▸ Exercise goal: Each line from the one containing "Given: Open lesson" through the last line of the records is to be repeated exactly, with all pictures left out.

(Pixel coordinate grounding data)
^^^^^^^^^^^^^^^^

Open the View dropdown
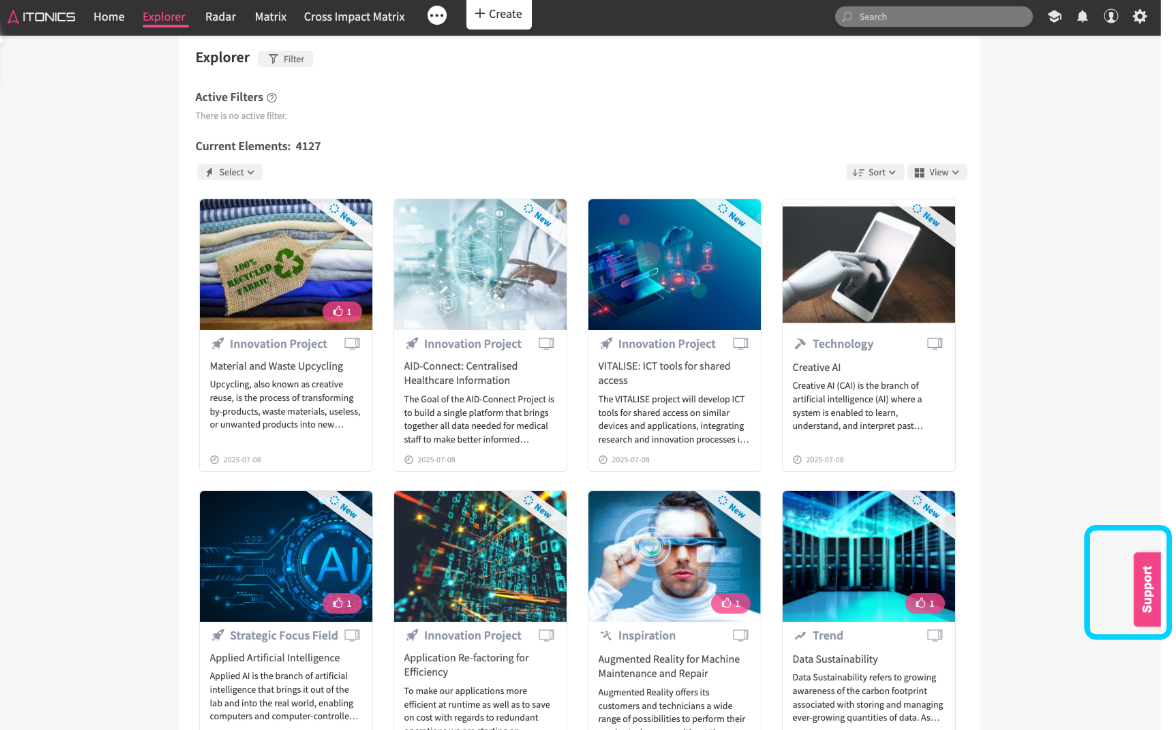 coord(937,172)
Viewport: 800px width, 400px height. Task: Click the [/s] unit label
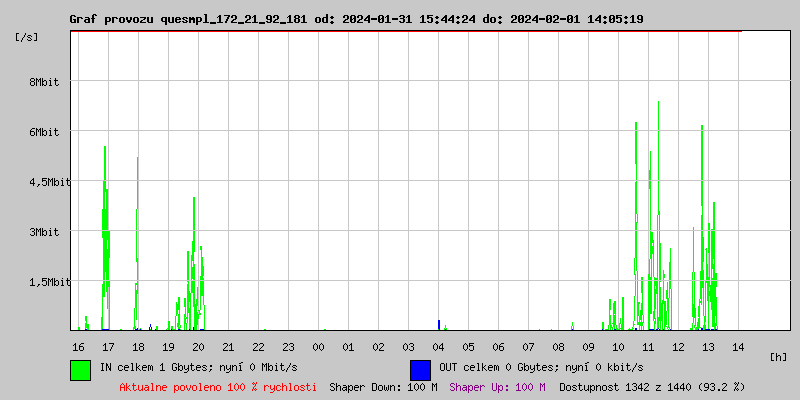point(27,37)
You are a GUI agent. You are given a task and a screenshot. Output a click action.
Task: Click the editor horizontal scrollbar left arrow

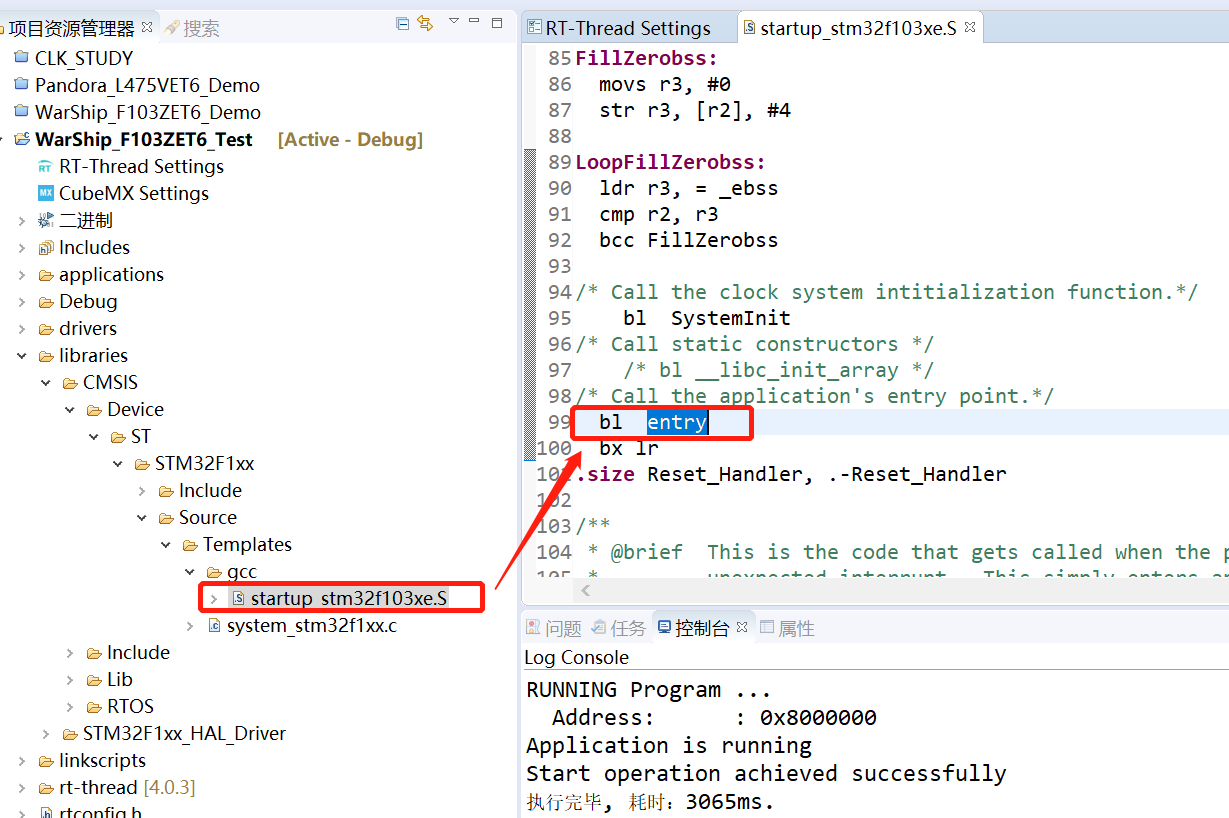[585, 591]
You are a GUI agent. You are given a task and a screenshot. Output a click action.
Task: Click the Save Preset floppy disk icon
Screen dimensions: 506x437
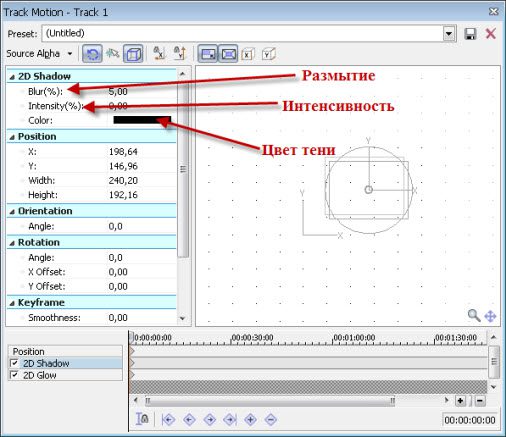tap(470, 34)
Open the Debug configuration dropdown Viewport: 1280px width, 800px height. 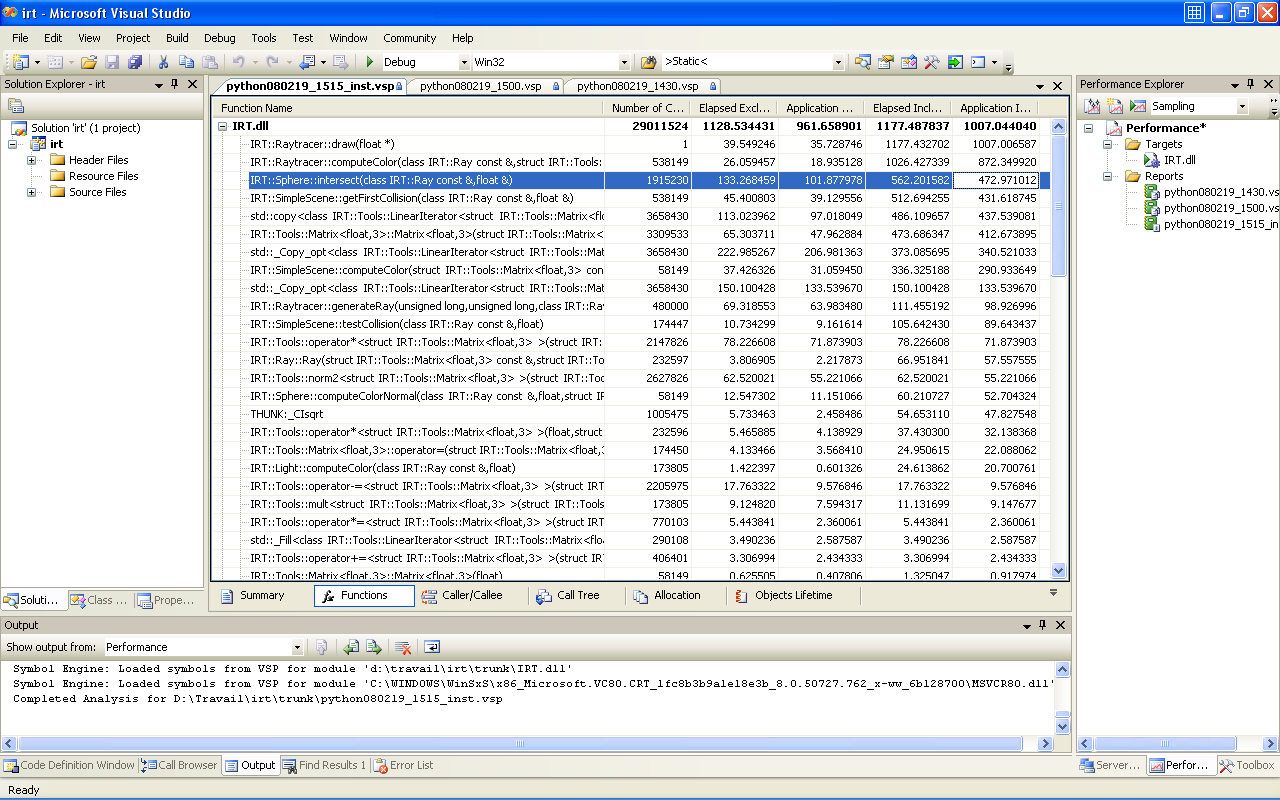(463, 62)
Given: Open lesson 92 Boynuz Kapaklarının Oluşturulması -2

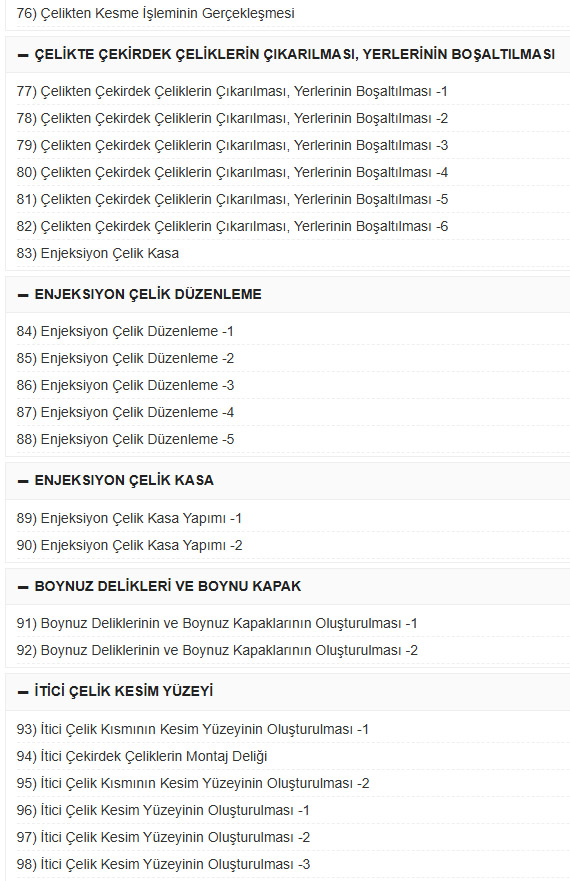Looking at the screenshot, I should tap(218, 650).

^^^^^^^^^^^^^^^^

▸ Your response:
Given: Open lesson 92 Boynuz Kapaklarının Oluşturulması -2

Looking at the screenshot, I should tap(218, 650).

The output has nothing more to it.